►

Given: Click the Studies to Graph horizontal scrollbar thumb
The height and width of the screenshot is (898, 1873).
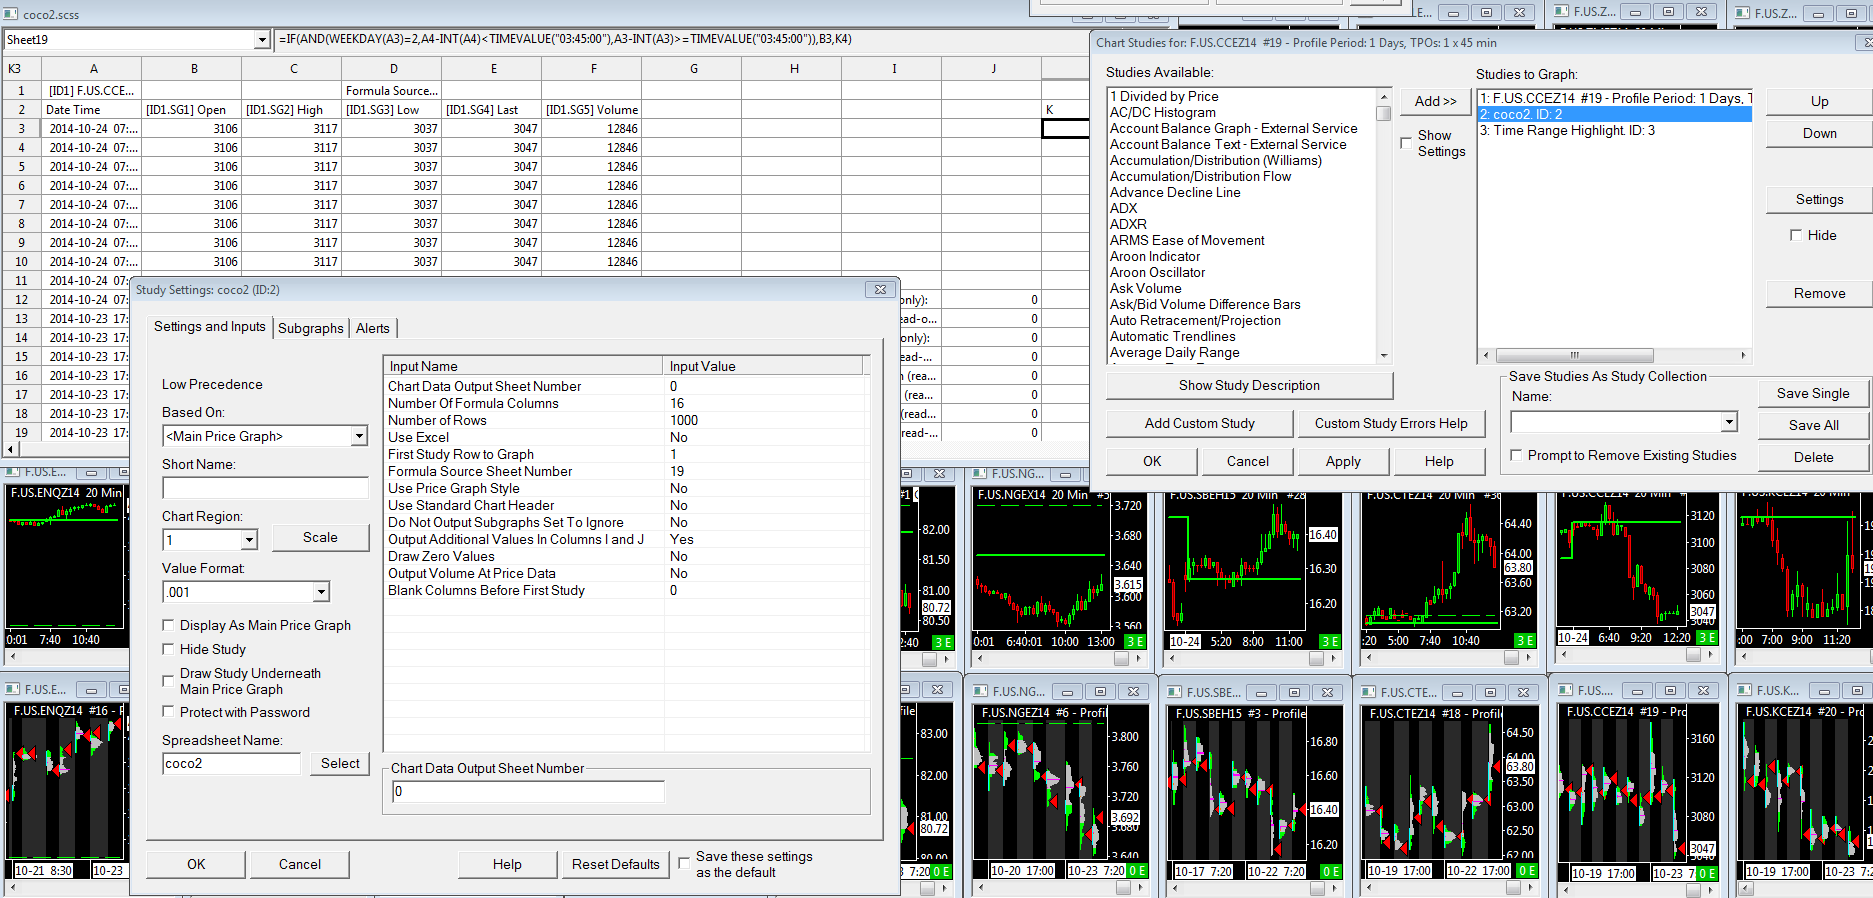Looking at the screenshot, I should tap(1574, 355).
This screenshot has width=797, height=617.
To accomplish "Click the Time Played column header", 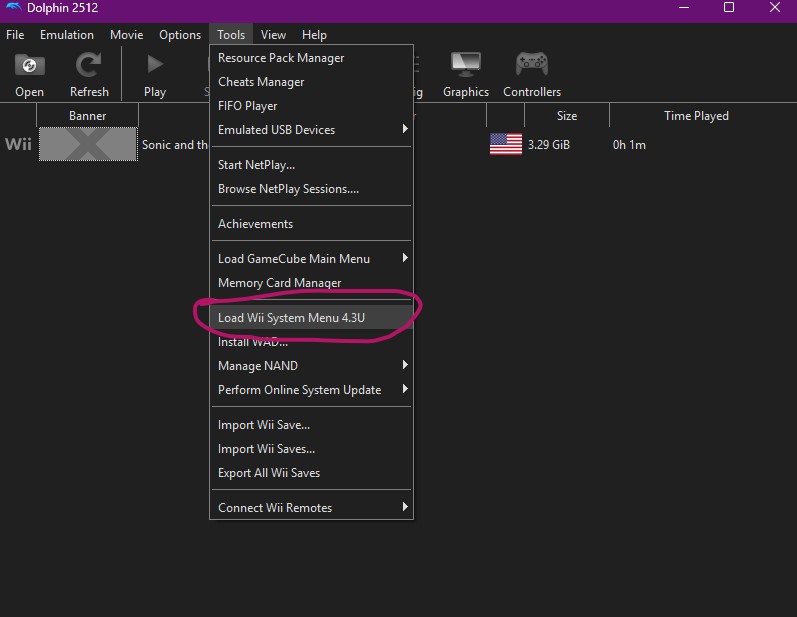I will (696, 116).
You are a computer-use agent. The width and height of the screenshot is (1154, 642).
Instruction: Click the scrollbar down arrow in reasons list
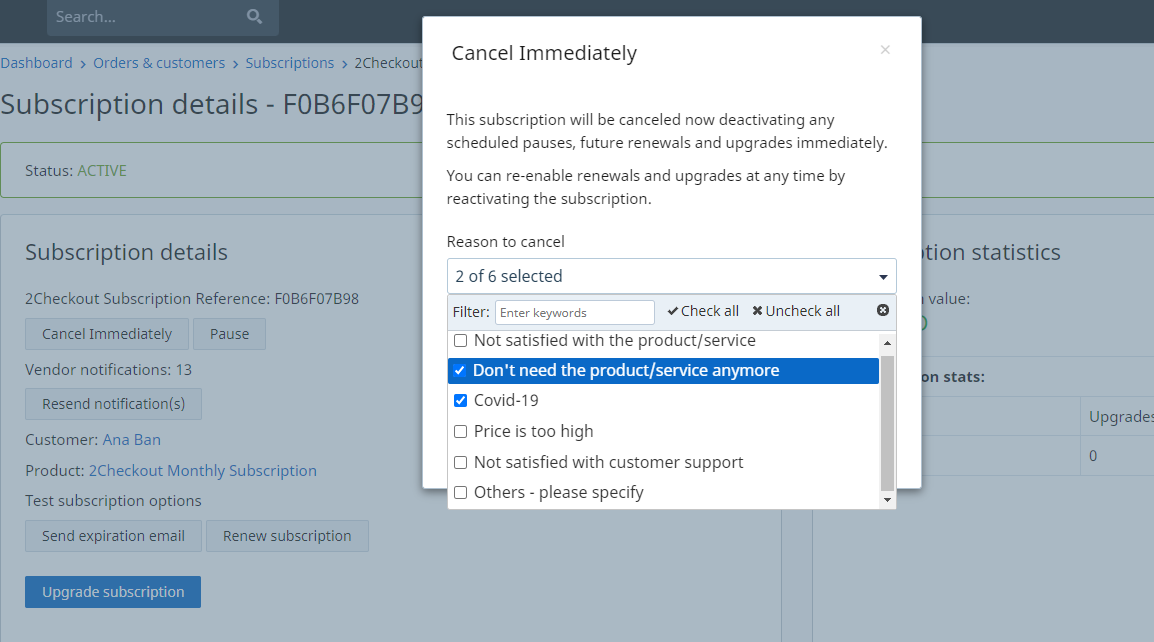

◄

→ WHAT THE EXERCISE ASKS
Examine the records and pull out every line where the string "scrollbar" occurs.

→ THE ANSWER
Given: Click the Studies to Graph horizontal scrollbar thumb
Instruction: Click the scrollbar down arrow in reasons list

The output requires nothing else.